(411a) Big Data from Sparse Data: Diverse Scientific Benchmarks Reveal Optimization Imperatives for Implicit Membrane Energy Functions
AIChE Annual Meeting
2019
2019 AIChE Annual Meeting
Topical Conference: Applications of Data Science to Molecules and Materials
Innovations in Methods of Data Science
Tuesday, November 12, 2019 - 3:30pm to 3:45pm
In computational protein structure prediction and design, energy functions discriminate non-native from near-native biomolecule conformations. These functions approximate the balance of enthalpic and entropic contributions to protein stability through mathematical models derived from thermodynamic and structural data. Over the past decade, an influx of high-resolution data paired with machine learning techniques has significantly improved the accuracy of soluble protein energy functions. However, membrane protein energy functions remain low-resolution because the experimental data are sparse, leading to overfitting. To overcome this challenge, we assembled a suite of 14 computational benchmark tests against experimental targets. The test probe various membrane protein energy function capabilities ranging from reproducing protein stabilities and orientations to accurately predicting the three-dimensional structures of monomeric proteins and protein complexes.
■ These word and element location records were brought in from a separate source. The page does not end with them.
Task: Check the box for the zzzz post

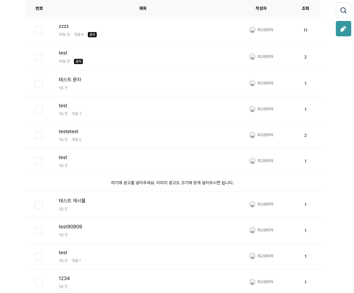Action: (x=39, y=30)
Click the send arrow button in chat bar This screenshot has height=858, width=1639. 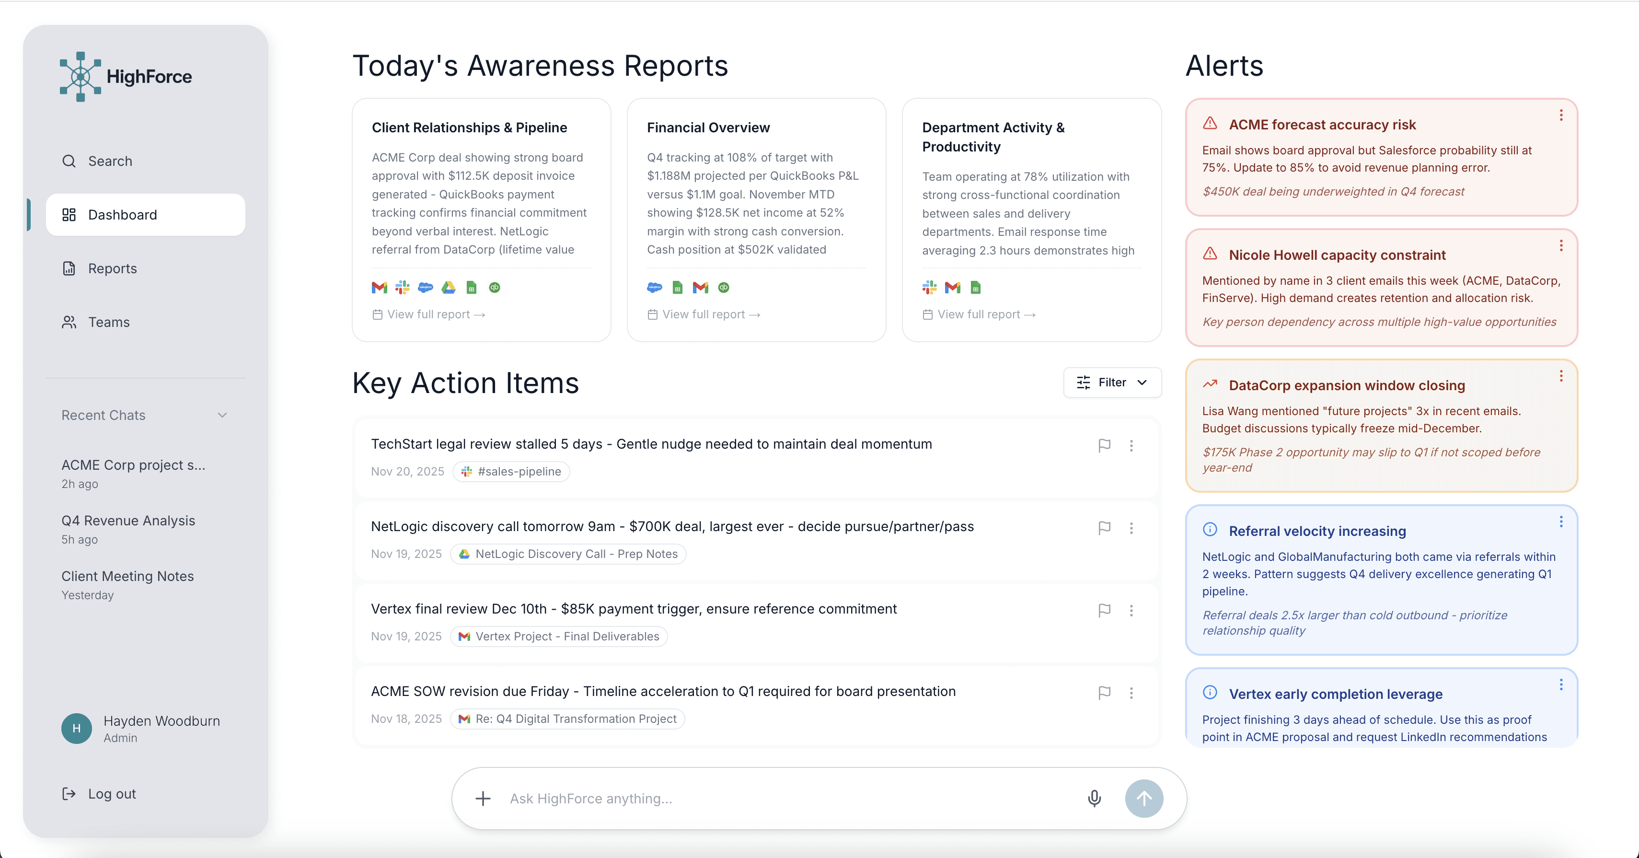[1143, 798]
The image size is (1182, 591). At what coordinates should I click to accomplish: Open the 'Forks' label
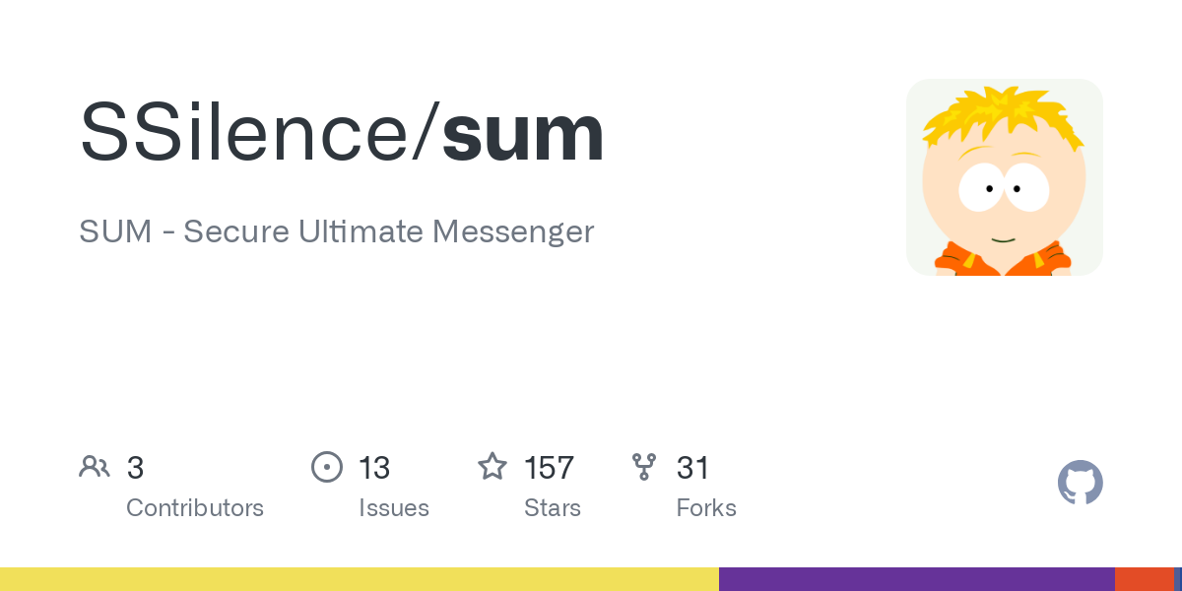[x=706, y=508]
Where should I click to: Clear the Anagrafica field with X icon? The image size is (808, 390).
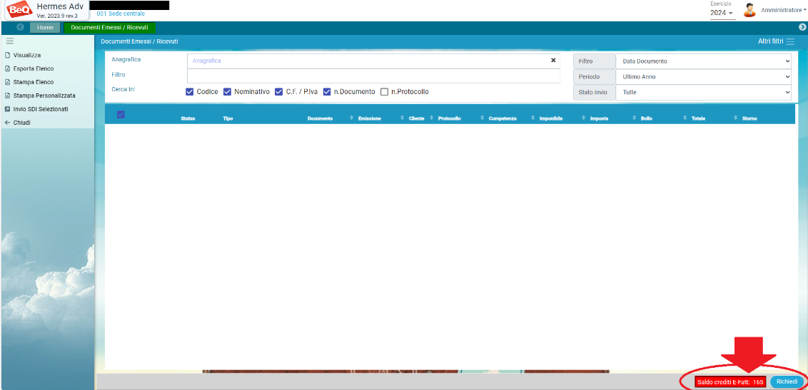553,61
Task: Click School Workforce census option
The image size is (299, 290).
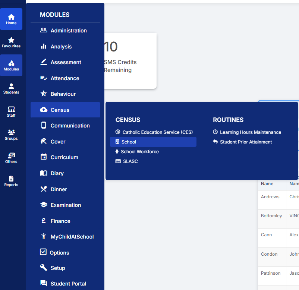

To evaluate current performance, we ran the benchmark on Rosalind19: the current state-of-the-art implicit membrane protein energy function in Rosetta. The benchmark revealed areas for improvement including treatment of electrostatic interactions, representation of the interfacial head group region, and accounting for entropic effects on protein orientation. To enable easy, fast, and continuous of future energy functions, the benchmark suite is publicly available on both GitHub and the Rosetta Benchmark server. Ultimately, these benchmarks will enable big-data-style optimization of membrane energy functions, leading to improved membrane protein design capabilities.